I pazienti con cancro ai polmoni che smettono di fumare dopo la diagnosi hanno un miglioramento del 29% nella sopravvivenza globale rispetto ai pazienti che continuano a fumare, secondo uno studio pubblicato sul Journal of Thoracic Oncology, la Gazzetta ufficiale dell'International Association for the Study of Lung Cancer. Lo studio è stato ideato e condotto da un team interamente italiano di ricercatori dell'Istituto per la Ricerca sul Cancro, la Prevenzione e la Rete Clinica di Firenze e dell’Istituto Europeo di Oncologia di Milano.

I dati dimostrano che smettere di fumare migliora la sopravvivenza globale in modo significativo sia per i pazienti con tumore non a piccole cellule, il più diffuso, che per quelli con tumore a piccole cellule o con tumori con istologia non precisata. Esiste una spiegazione biologica per questi dati: il fumo di tabacco promuove la crescita, la progressione e la disseminazione del tumore; diminuisce l'efficacia e la tolleranza alla radioterapia e alla terapia sistemica, e aumenta il rischio di complicanze postoperatorie e secondi tumori primari.
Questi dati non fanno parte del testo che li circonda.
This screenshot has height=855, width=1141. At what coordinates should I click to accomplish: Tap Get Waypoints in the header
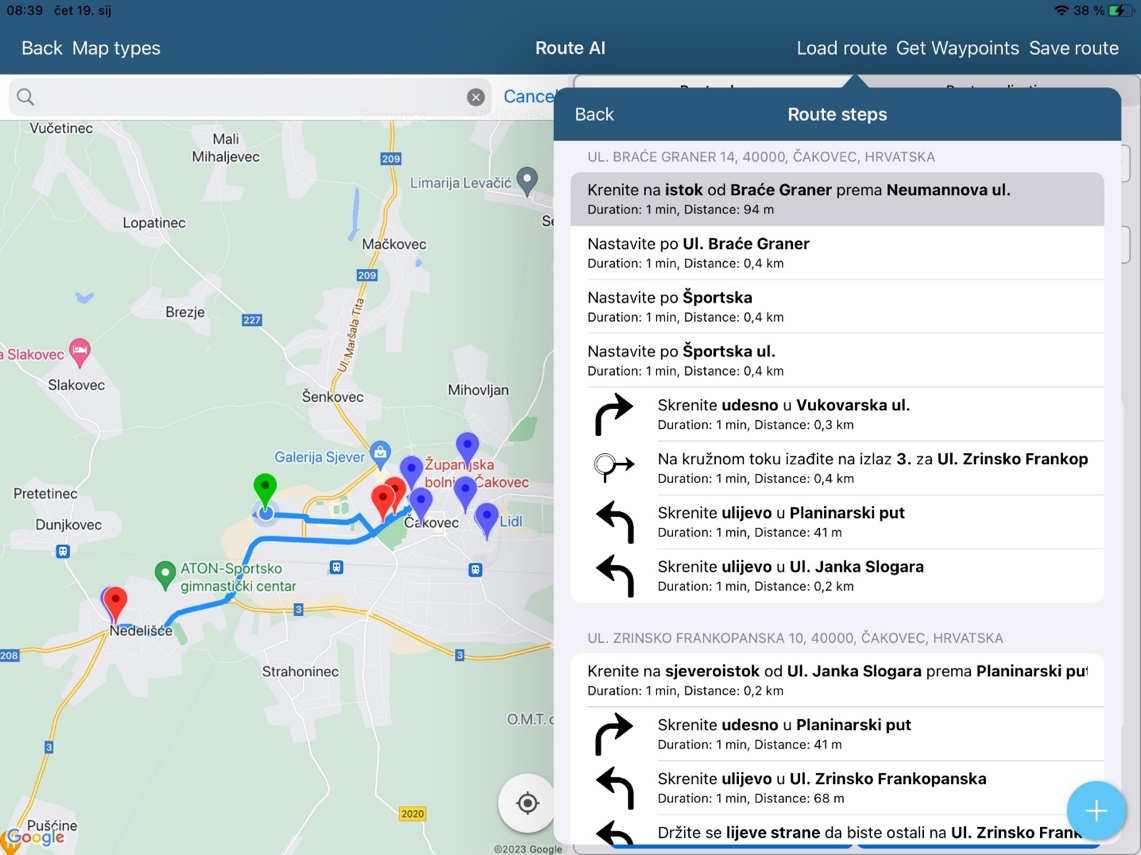click(x=957, y=48)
«Il nostro studio suggerisce che i medici curanti dovrebbero comunicare ai pazienti i vantaggi di smettere di fumare anche dopo la diagnosi di cancro ai polmoni e fornire loro il necessario supporto per smettere», ha commentato Saverio Caini dell'Istituto per la Ricerca sul cancro, la Prevenzione e la Rete Clinica di Firenze, primo autore dello studio.

«I nostri risultati riportano al centro del dibattito la necessità di programmi di screening per il tumore del polmone, il più letale di tutti i tumori e allo stesso tempo il più evitabile - continua Sara Gandini, Responsabile dell’Unità di Epidemiologia molecolare e farmacologica e Professoressa di Statistica Medica all’Università Statale di Milano, coautrice del lavoro – Sappiamo che 9 tumori del polmone su 10 sono causati dal fumo di sigaretta e sappiamo che se intercettati per tempo possono essere curati con trattamenti poco invasivi». Disponiamo anche di uno strumento di screening, la TAC a basse dosi, che riduce la mortalità del 25% nei forti fumatori. Occorre un programma di sanità pubblica, associato a iniziative strutturate per la cessazione del fumo. Il nostro studio dovrebbe essere un’ulteriore spinta in questa direzione».